As fidget spinner toys grew in popularity in 2017, a barrage of rumors spread about the dangers of these gadgets. Although some reports were false or exaggerated (fidget spinners won't alter the center of earth's gravity, a man didn't slice off his penis with one, and they don't all contain dangerous amounts of lead), others were issued by legitimate safety watchdogs or involved real injuries.
A family in Gardendale says their fidget spinner burst into flames after being put on the charger.
A few days ago, Kimberly Allums heard her son screaming upstairs. He just plugged in his Bluetooth fidget spinner. You can play music through built-in speakers in some of the spinners.
“He noticed that it burst into flames and he just started screaming. I was downstairs and all I heard was ‘fire..fire and the fidget spinner had literally, It was smoking, It was in flames,” Allums said.
We have no reason to doubt these reports. But that doesn't mean that all fidget spinners are at risk of bursting into flames.
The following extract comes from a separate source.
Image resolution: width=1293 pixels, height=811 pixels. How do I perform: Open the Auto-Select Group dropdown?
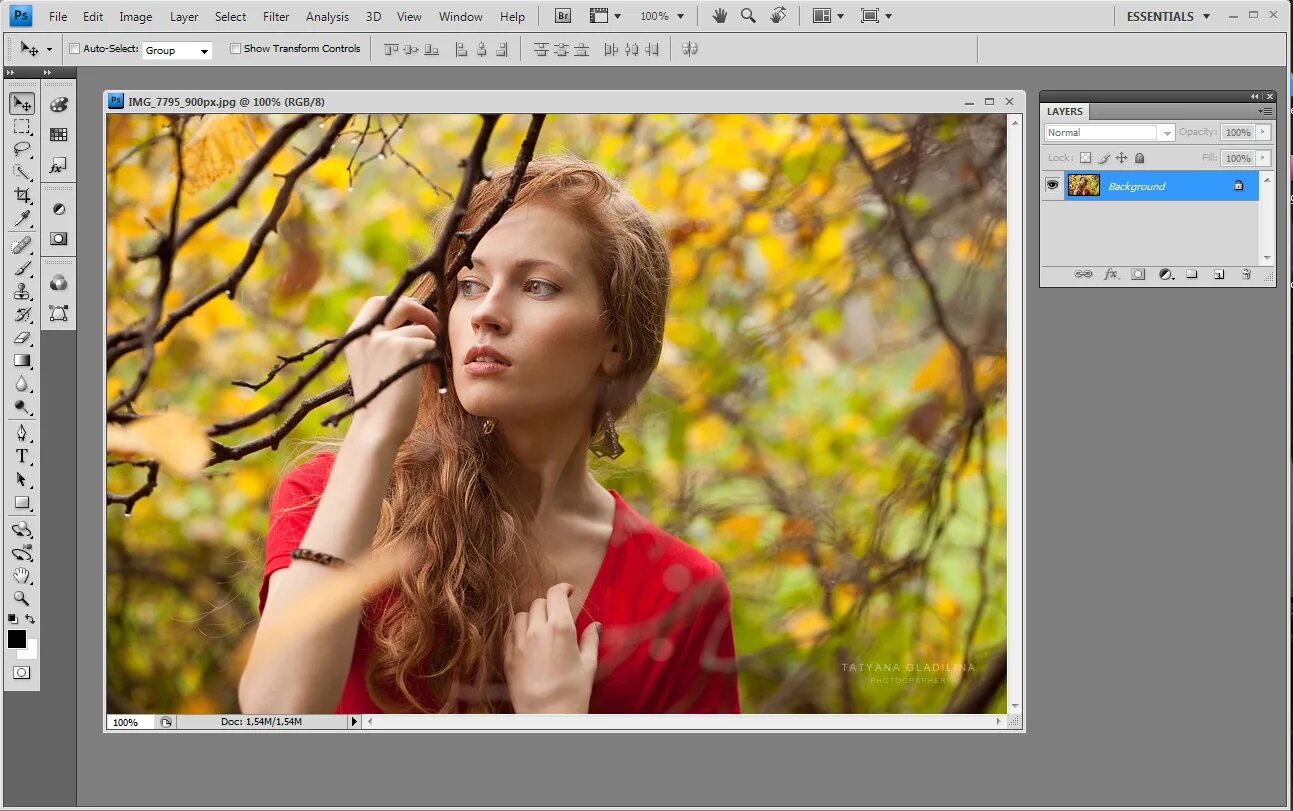[x=177, y=50]
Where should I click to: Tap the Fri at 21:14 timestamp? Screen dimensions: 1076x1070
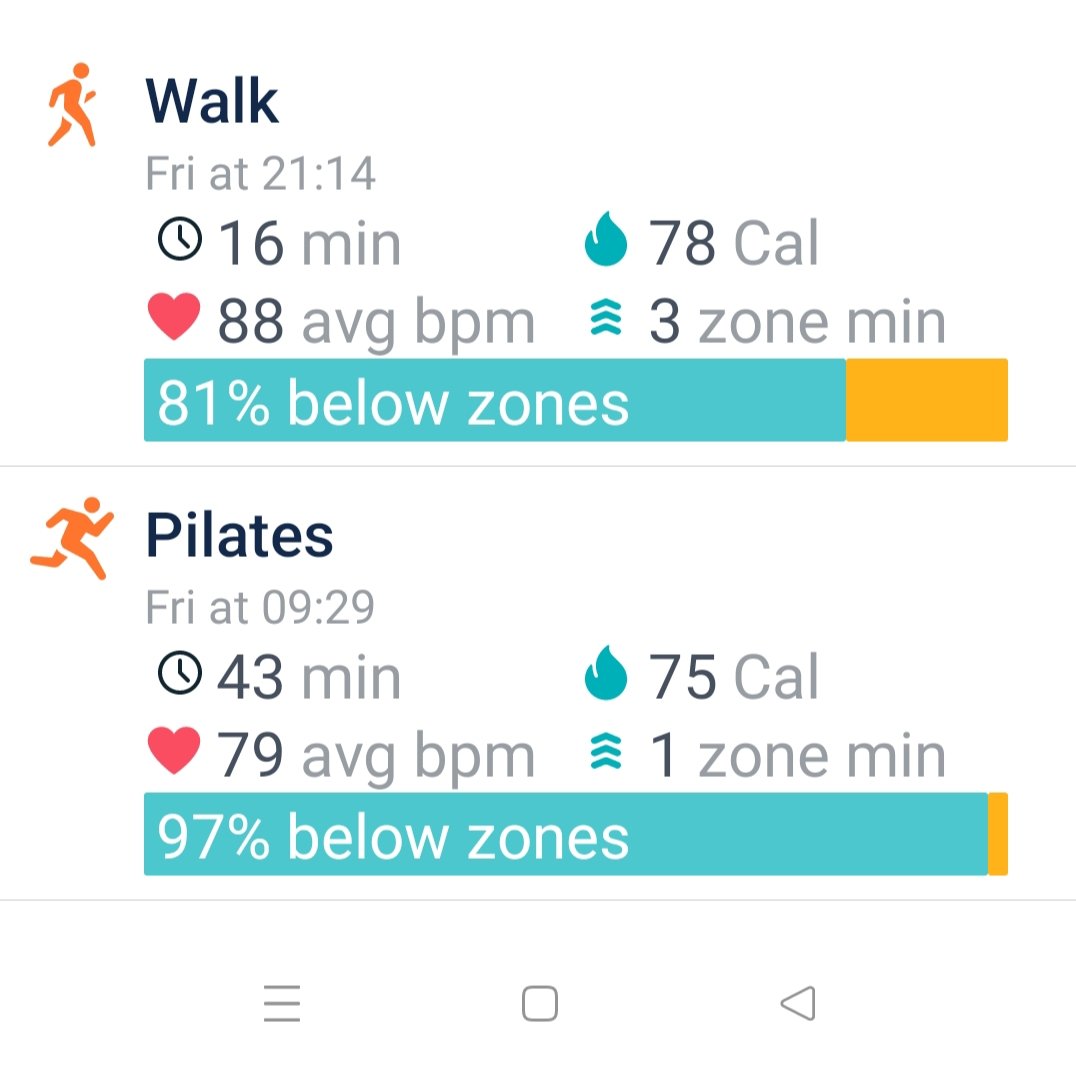click(x=260, y=174)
The two fidget spinners that caught fire in Alabama and Michigan featured Bluetooth speakers and (apparently) faulty batteries. Most fidget spinners, however, don't require batteries to operate. In their statement to Gizmodo, the Consumer Product Safety Commission was more concerned with the proper use of batteries than fidget spinners in general:
Never charge a product with batteries overnight while you are sleeping. Always follow the manufacturer’s instructions and use the charger from the manufacturer that is designed specifically for your device.
Fidget spinners are manufactured by a wide range of companies and are sold from distributors all over the world. That makes it easier for people to buy a fidget spinner that may not meet U.S. safety standards. The Toy Association, a not-for-profit trade association that represents toy businesses, urged parents to purchase fidget spinners from reputable retailers:
Shop at a reputable retailer that you know and trust. Those retailers will be selling products that have been tested and comply with strict U.S. safety standards. When a craze like the fidget spinners hits, you may be tempted to buy one for your child wherever you can find one (like at a pop-up vendor on the street or from an unknown online seller), but the safety of products sold outside a reputable retailer cannot be guaranteed.
The Massachusetts-based nonprofit World Against Toys Causing Harm (WATCH) also warned against the dangers of fidget spinners -- but as a choking hazard, rather than a fire hazard:
Topping this year’s list are popular toys and other children’s products, such as fidget spinners and hoverboards that, while exciting and intriguing to children, have the potential to lead to tragic or deadly consequences. Although fads can generate a sense of excitement and urgency when buying toys for children, W.A.T.C.H. cautions parents to complete their own due diligence to make more informed decisions when purchasing toys. “Do not be lulled into a false sense of security that a toy is safe simply because it is popular,” said Siff. There is no guarantee of safety simply because a toy is in high demand, promotes a superhero from a blockbuster movie, or is made by a well-known manufacturer.